Тогда Едигей решил взять Москву измором. Он обосновался в Коломенском на зимнюю стоянку и стал ждать своего вассала – тверского князя Ивана Михайловича с осадными орудиями. Подойти близко к Кремлю из‑за огня московских пушек он не мог. Но князь Иван Тверской так медленно собирался, так тяжело шел на Москву, что дело разрешилось без него. Едигей, получив плохие вести из Орды, где начался очередной бунт, вступил с осажденными в переговоры, потребовал с москвичей огромный по тем временам выкуп в 3 тыс. рублей, получил его и 20 декабря со множеством русских полонянников откочевал в родные степи. «Горестно было видеть и слез многих достойно, – писал летописец, – как один татарин до сорока христиан вел, грубо связав их… И была тогда во всей Русской земле среди всех христиан туга великая и плач безутешный, и рыдание, и стоны, ибо вся земля пленена была, начиная от земли Рязанской и до Галича, и до Белоозера».
Москвичи, разоренные огромным выкупом, лишь потом узнали об истинных причинах поспешного ухода Едигея, а поэтому кусали локти, жалея свои денежки. Ведь оказалось, что зря поганым платили, Едигей и сам бы ушел от Москвы!
Вообще же истинная причина набега Едигея на Москву заключалась в том, что отношения Василия I с ним не сложились: князь считал татарина не выше себя по статусу. Повторялась ситуация с Донским и Мамаем – по «золотоордынскому счету» оба были эмирами, т. е. равными по своему статусу перед царственными Чингизидами. И русский эмир по традиционному праву на поклон к ордынскому эмиру мог и не идти. А вот когда в Орде произошел переворот – Едигея свергли, и воцарился настоящий Чингизид, сын Тохтамыша хан Джелал ад‑Дин, Василий I собрался ехать в Орду с поклоном и с большим «выходом».
Но ему не повезло: не успел он двинуться в путь, как хана Джелал ад‑Дина убил его брат Керим‑Берди, а потом, выдвинув своего ставленника хана Чокре, к власти опять вернулся заклятый враг Москвы Едигей. В общем, в Москве решили переждать, когда в Орде наступит ясность. А ее все не было: ставленники Едигея, Тохтамышевичи, другие царевичи и эмиры отчаянно боролись за власть, сменяя в ханском шатре друг друга. Смерть в бою Едигея в 1419 г. не изменила ситуацию – «замятня» в Орде продолжалась, пока в 1422 г. там не воцарился хан Улуг‑Мухаммед, который только к началу 1430 г. сумел перерезать и передушить всех своих противников.
Подвиг попа Патрикея
Те, кто видел великий фильм Андрея Тарковского «Андрей Рублёв», помнят страшную сцену захвата города русско‑татарским войском, разорение церквей и ужасную пытку священника, который отказался указать грабителям, где спрятаны церковные сокровища. Вся эта история имеет подлинную, документальную основу.

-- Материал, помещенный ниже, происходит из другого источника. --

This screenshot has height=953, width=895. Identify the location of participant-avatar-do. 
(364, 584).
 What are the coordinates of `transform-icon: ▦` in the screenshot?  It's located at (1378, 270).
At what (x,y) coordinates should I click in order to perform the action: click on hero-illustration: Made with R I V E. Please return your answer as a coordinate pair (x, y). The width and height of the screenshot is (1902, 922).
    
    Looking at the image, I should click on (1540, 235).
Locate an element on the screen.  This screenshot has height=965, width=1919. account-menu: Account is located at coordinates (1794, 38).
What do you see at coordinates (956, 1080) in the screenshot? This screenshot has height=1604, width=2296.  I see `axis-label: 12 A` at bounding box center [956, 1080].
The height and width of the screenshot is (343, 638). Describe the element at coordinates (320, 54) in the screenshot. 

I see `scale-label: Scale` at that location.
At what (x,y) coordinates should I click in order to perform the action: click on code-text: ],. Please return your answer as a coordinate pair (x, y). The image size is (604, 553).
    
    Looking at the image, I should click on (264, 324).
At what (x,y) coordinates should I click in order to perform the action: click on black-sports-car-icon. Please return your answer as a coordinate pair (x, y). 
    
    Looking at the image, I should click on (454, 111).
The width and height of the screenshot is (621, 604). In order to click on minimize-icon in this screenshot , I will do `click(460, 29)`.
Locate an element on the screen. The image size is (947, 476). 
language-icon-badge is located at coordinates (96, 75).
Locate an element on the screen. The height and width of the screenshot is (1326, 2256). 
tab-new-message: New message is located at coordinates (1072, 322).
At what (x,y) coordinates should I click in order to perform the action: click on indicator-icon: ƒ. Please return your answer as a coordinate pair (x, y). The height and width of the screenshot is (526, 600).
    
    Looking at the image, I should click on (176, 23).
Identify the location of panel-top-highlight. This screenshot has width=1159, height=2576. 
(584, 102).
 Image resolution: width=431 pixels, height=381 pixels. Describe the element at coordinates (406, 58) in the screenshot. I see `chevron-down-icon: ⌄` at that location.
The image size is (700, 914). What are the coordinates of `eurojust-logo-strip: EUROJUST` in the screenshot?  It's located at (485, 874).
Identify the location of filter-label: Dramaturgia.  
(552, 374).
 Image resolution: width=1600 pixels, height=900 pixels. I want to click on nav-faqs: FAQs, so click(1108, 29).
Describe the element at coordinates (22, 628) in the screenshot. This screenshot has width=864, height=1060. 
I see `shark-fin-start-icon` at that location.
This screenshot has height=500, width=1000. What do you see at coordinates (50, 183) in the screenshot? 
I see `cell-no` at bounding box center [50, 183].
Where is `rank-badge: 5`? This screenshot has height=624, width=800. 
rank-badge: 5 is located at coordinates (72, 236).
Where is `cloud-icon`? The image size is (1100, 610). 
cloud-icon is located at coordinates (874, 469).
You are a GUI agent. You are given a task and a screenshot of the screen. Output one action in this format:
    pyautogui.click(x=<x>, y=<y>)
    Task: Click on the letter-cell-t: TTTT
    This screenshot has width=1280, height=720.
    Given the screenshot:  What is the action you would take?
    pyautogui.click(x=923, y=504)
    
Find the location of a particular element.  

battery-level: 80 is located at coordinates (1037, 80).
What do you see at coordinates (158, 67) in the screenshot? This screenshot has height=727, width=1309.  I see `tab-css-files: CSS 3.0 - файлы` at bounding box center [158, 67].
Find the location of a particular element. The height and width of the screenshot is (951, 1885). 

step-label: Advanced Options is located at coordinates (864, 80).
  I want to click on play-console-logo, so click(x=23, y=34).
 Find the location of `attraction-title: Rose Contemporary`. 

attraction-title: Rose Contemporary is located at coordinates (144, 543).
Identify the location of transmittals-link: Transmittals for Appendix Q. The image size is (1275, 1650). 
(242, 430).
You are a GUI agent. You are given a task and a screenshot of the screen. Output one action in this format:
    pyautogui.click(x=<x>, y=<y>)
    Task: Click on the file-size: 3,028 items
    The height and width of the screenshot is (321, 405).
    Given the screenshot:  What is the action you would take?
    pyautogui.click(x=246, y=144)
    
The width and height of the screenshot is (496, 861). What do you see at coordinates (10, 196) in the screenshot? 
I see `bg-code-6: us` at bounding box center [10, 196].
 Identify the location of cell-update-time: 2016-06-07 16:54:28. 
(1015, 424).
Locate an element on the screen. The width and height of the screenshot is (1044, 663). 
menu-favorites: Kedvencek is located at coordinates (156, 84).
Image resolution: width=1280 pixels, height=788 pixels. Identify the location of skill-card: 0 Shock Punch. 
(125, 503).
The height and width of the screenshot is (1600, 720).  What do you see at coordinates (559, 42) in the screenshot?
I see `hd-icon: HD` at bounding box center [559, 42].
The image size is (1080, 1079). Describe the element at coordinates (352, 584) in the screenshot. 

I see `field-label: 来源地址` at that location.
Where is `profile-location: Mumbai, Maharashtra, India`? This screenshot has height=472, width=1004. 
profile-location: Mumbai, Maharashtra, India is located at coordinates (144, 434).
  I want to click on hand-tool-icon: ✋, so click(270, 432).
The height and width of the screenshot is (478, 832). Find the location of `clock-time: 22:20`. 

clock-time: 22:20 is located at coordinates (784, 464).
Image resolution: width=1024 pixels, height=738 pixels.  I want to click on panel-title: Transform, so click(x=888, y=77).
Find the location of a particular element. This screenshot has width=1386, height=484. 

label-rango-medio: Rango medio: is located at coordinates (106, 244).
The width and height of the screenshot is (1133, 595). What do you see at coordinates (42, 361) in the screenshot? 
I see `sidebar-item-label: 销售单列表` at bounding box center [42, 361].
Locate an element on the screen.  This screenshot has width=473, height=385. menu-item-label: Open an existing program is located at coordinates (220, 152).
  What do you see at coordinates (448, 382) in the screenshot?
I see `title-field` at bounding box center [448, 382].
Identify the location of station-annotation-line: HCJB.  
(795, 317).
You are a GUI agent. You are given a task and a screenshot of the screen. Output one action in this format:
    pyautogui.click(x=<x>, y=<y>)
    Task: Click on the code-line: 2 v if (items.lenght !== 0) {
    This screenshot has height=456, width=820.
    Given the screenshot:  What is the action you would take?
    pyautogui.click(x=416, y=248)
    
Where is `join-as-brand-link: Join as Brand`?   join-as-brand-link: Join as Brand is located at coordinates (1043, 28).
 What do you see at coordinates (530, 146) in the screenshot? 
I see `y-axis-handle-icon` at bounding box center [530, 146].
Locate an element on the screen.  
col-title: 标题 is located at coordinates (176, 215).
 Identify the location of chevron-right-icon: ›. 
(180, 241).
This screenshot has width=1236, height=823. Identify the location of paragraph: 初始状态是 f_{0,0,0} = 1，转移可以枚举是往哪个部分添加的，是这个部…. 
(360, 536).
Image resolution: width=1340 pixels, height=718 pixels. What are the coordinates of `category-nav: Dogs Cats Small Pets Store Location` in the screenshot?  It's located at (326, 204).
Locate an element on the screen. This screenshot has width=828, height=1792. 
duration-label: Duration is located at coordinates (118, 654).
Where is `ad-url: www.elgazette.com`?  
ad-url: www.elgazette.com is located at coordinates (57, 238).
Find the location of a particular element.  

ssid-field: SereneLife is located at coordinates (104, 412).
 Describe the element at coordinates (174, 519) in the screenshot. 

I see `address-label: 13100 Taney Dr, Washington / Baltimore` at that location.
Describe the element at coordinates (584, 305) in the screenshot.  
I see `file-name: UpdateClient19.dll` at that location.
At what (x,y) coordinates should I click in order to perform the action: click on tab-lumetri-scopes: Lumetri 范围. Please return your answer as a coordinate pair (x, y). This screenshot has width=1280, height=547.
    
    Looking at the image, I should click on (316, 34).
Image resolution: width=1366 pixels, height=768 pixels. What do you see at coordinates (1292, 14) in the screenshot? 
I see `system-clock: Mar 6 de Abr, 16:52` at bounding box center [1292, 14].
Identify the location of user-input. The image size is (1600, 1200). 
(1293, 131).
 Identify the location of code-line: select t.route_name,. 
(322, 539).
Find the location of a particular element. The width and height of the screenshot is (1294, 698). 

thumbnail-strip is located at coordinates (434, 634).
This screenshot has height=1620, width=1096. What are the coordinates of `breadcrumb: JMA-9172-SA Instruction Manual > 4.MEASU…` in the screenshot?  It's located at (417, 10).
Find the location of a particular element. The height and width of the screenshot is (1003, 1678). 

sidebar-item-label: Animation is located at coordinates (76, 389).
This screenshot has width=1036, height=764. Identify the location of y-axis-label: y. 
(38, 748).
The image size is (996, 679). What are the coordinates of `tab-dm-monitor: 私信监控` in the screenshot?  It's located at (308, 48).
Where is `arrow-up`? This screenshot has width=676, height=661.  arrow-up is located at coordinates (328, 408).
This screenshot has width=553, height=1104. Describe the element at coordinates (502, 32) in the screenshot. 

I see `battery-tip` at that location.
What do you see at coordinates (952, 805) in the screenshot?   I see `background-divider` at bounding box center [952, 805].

В 1410 г. нижегородский князь Даниил Борисович вместе с татарским царевичем Талычом скрытно подошли к Владимиру и внезапно, в час послеполуденного отдыха стражи, ворвались в город. Поп Успенского собора отец Патрикей успел закрыться в храме, спрятал священные сосуды, а также запер своих причетников в особой тайной светелке. Сам же, пока татары и нижегородцы ломали двери церкви, преклонил колена и стал молиться. Ворвавшиеся злодеи схватили священника и стали выпытывать, где он спрятал сокровища. Они жгли его огнем, вгоняли щепки под ногти, но он молчал. Тогда, привязав к лошади, враги поволокли священника по земле, а потом убили. Но люди и церковные сокровища были спасены.